Source
= = = = =
Many of those business leaders are now advocating that employees be able to own some of their data by using blockchain, making it portable and protected. In the past, this data might have been owned and controlled solely by an employer, but with the advancement of blockchain technologies, a person can own part of his or her data—and control what is shared.
Those who advocate for data portability argue that for employees, the ability to own some of their work-related data creates a kind of value passport, enabling them to be hired more quickly and be better matched to optimal opportunities. In the future, with blockchain, employees could also create a “personal data file” that could be plugged into analytics solutions or even sold to providers who are looking to analyze and use longitudinal people data.
Advocates also argue that as data is no longer lost when people leave an organization, employers benefit too from access to far more complete, verified and trustworthy information about a new candidate’s training, skills- assessment, promotions and productivity. In turn, this creates a more transparent and efficient labor market.
According to Accenture research, preventing security breaches of employee data is one of the most important factors in building people’s trust in their employers, as is privacy. Fifty-eight percent of employees we surveyed said they would refuse data-collection activities if their personal data was not kept private when the expectation was for the company to do so.
As such, leaders looking to tap the potential of employee data should involve employees when creating privacy rules, letting them have a say in determining who sees what, when, where, and in what context.
Incentivizing data collection from an employee standpoint is another important aspect of developing consent and engagement from those who are providing the data.
Accenture research shows that employees believe their performance and satisfaction at work would improve with data-based feedback about themselves, and would approve the use of that information to develop suggestions for improvement.
Of employees surveyed:
- 83% would want to know about their work processes and products;
- 79% would like to know where they are spending the most time against priorities;
- 79% would like to see data on their physical wellbeing and safety;
- 78% would like to know how their behaviors compare to the highest performers in a similar role;
- 74% would like data on their emotions, with information on how to be happier and less stressed at work.
= = = = =
Data listing
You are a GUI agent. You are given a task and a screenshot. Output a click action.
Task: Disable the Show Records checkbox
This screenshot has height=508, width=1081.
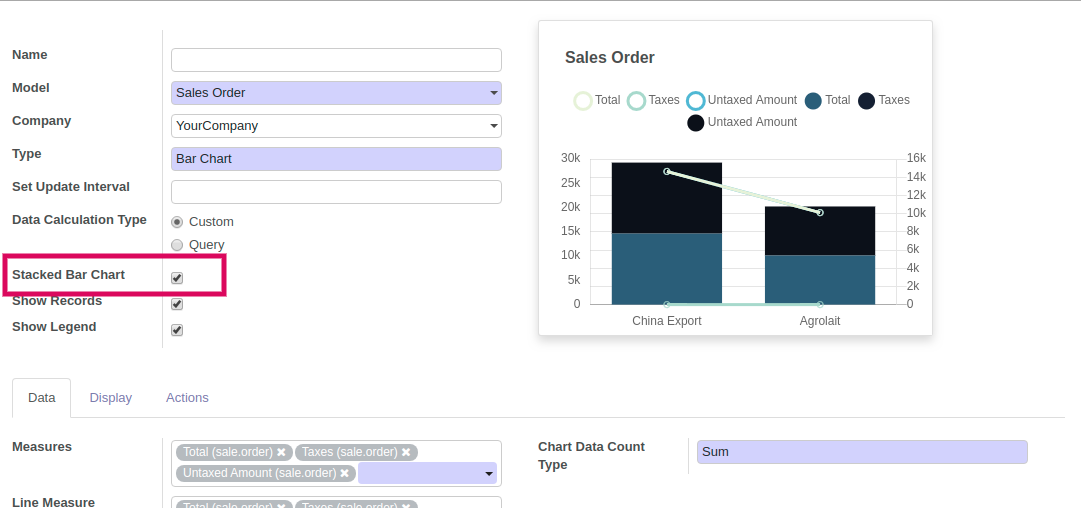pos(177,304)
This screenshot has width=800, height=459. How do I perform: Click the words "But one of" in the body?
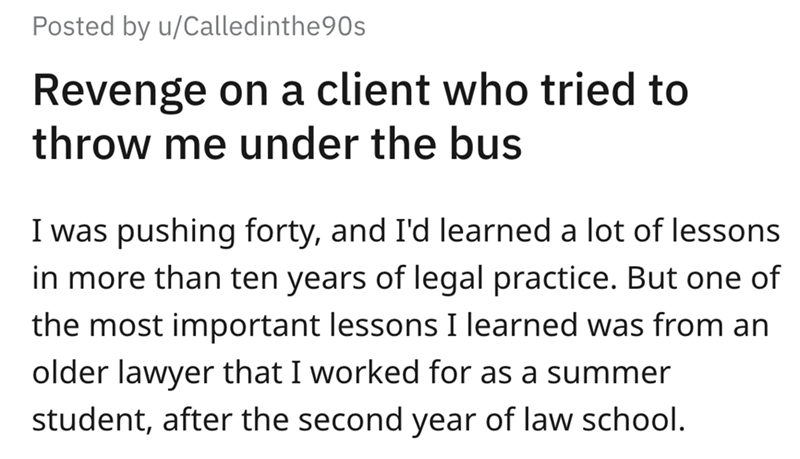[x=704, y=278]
= = = = =
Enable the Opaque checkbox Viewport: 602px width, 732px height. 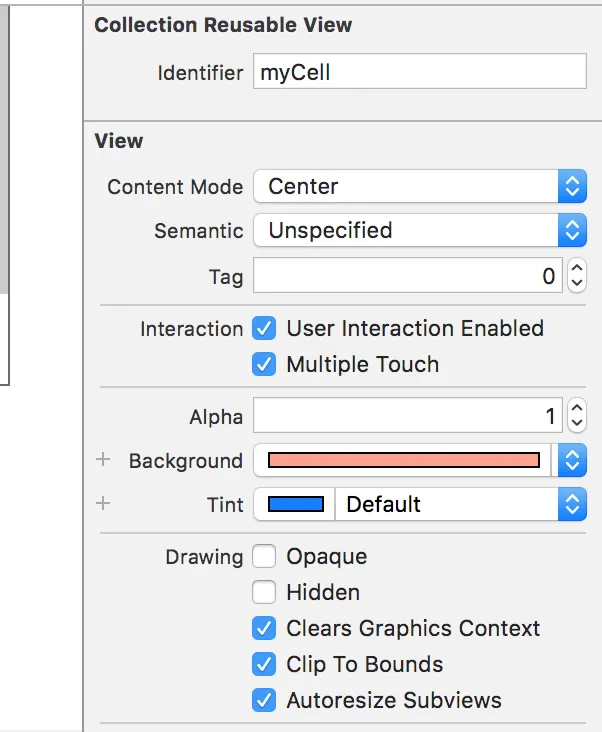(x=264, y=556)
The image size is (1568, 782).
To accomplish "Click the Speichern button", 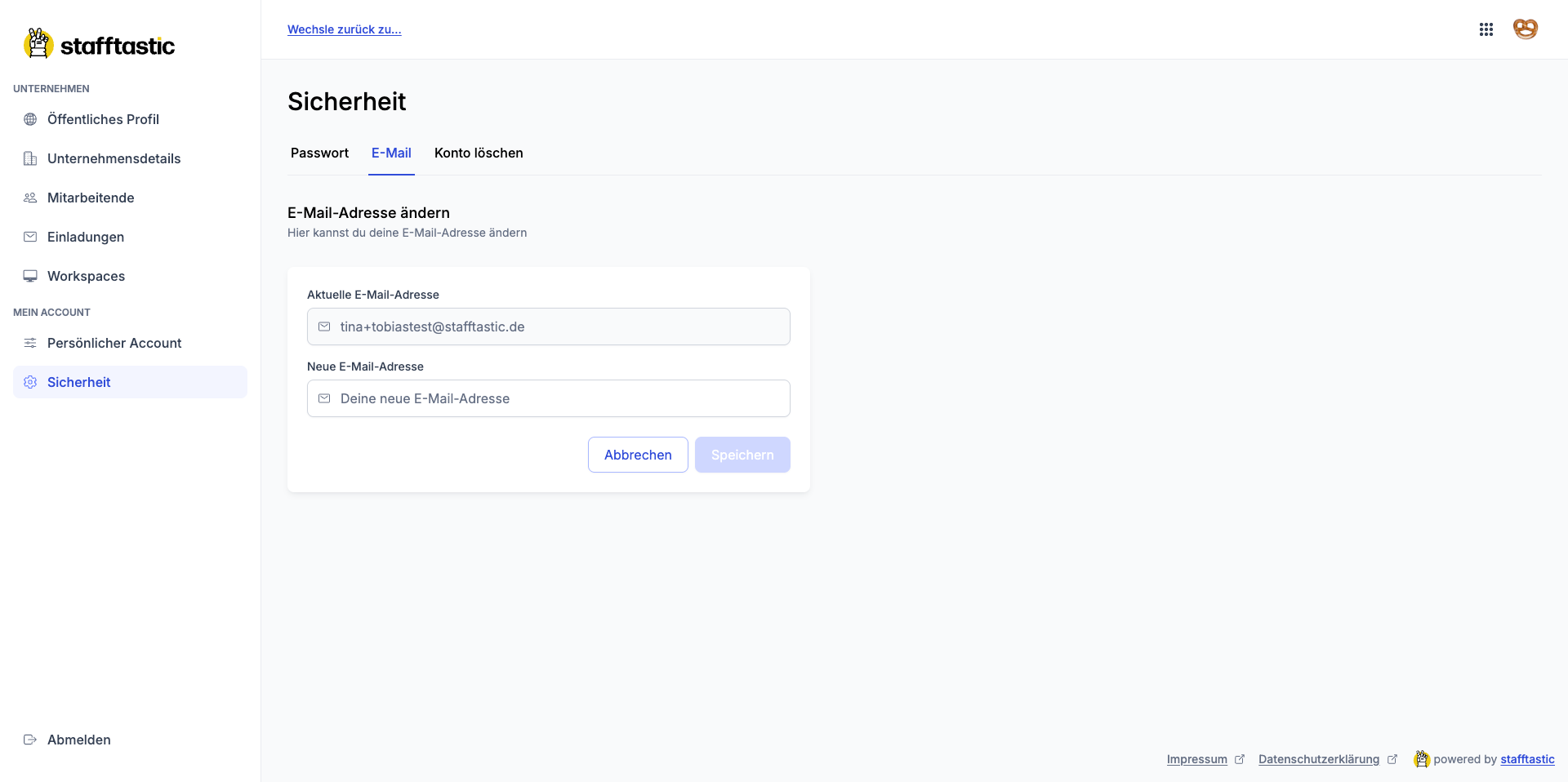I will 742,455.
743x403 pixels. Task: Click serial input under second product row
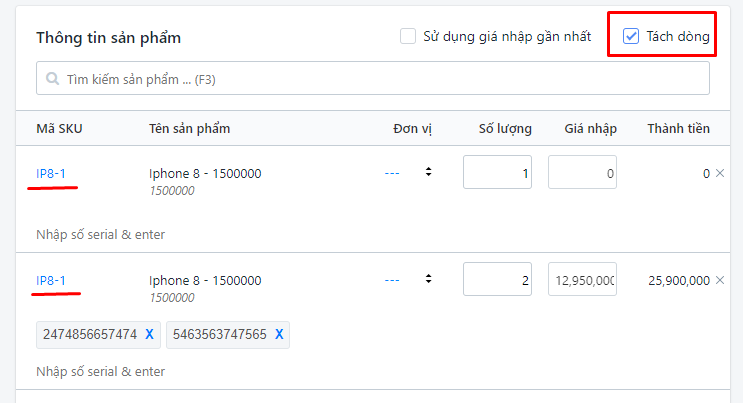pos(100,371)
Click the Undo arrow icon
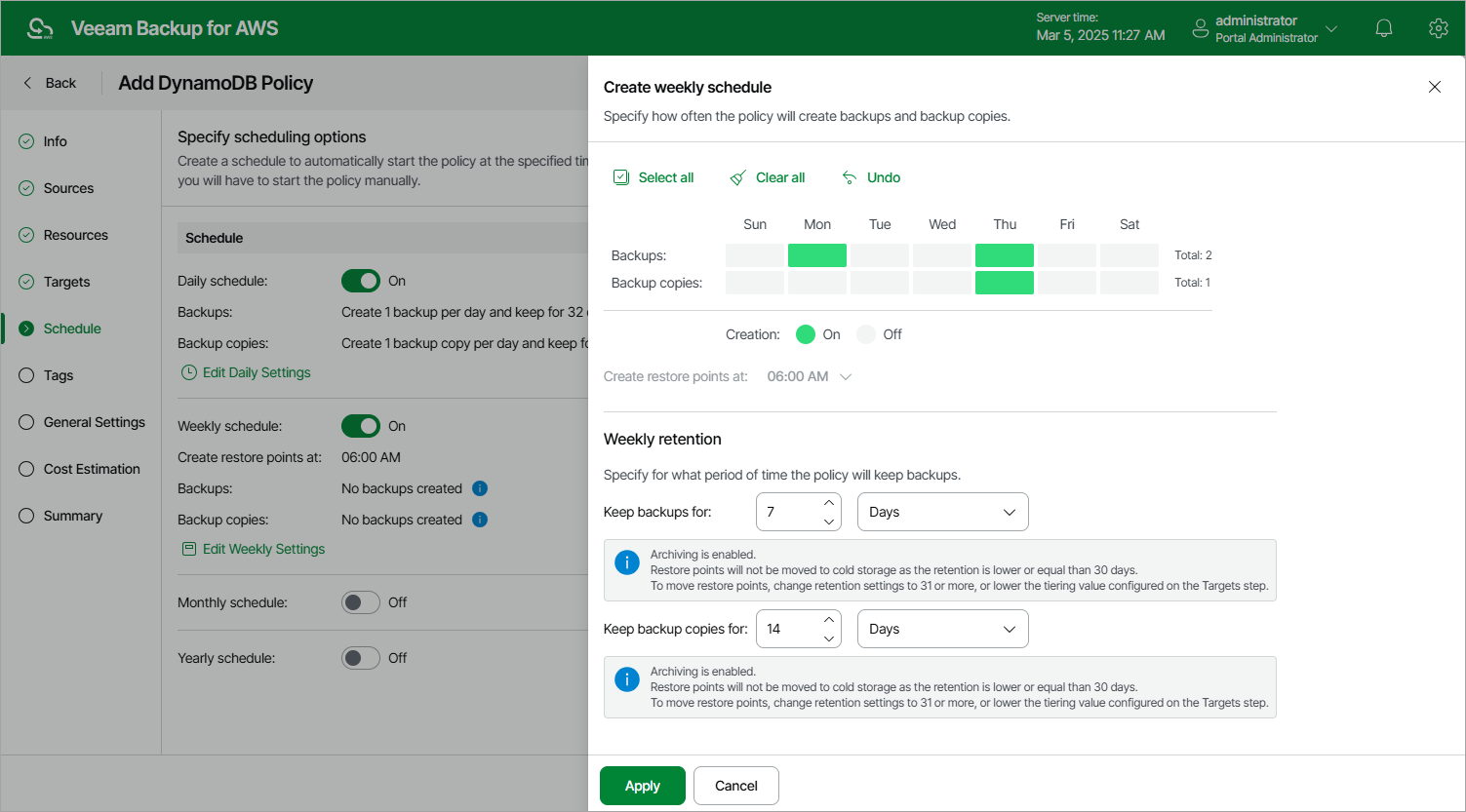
= = = = =
What you will do
[1] According to the passage on employee data and blockchain, what share of surveyed employees said they would refuse data collection if their personal data was not kept private?
[2] Pick up the passage on employee data and blockchain where it stops, and keep writing.

Responses by task
[1] Fifty-eight percent.

[2]
Create a system of checks and balances
Building a governance system to ensure responsible use of workplace data and technologies is crucial for developing trust, and should start at the leadership level. Unfortunately, our research showed that only 19 percent of organizations have a C-level executive accountable for ensuring that workplace data and technologies are used in a responsible and ethical way. However, a further 48 percent plan to make one accountable soon.
Developing a proper framework of checks and balance has several components:
- An executive should be charged with oversight of both customer and employee data. In many cases, that might be the general counsel or chief compliance officer. But because the issues are so complex, the appointed leader must be supported by an executive-level coalition. This group would represent different areas across the executive level and should involve others in the external ecosystem who might have access to employee data through as-a-service agreements (e.g. software as a service).
- Frameworks should be developed to help board directors ensure management is responding to the strategic opportunities and ethical risks of workplace and customer data, analytics and AI. This goes beyond risk, audit, governance and ethics oversight and should also include culture, operating model and competitive strategy.
- Business leaders should also consider creating an ethics review board to not only harness the coalition’s diverse insights, but also collaborate with external experts, ethicists and other specialists to proactively address any unintended consequences.
Building trust takes a concerted effort from employers and begins with strong leadership. With the right leadership that takes a proactive approach to data-mining by creating value, ensuring privacy and developing checks and balances, employers are more likely to instill trust and gain access to valuable data.
In my next and final post in this series, I’ll take a look at how employers can elevate their employees and use technology responsibly. Until then, if you’d like to read the full report on this topic, you can find it here.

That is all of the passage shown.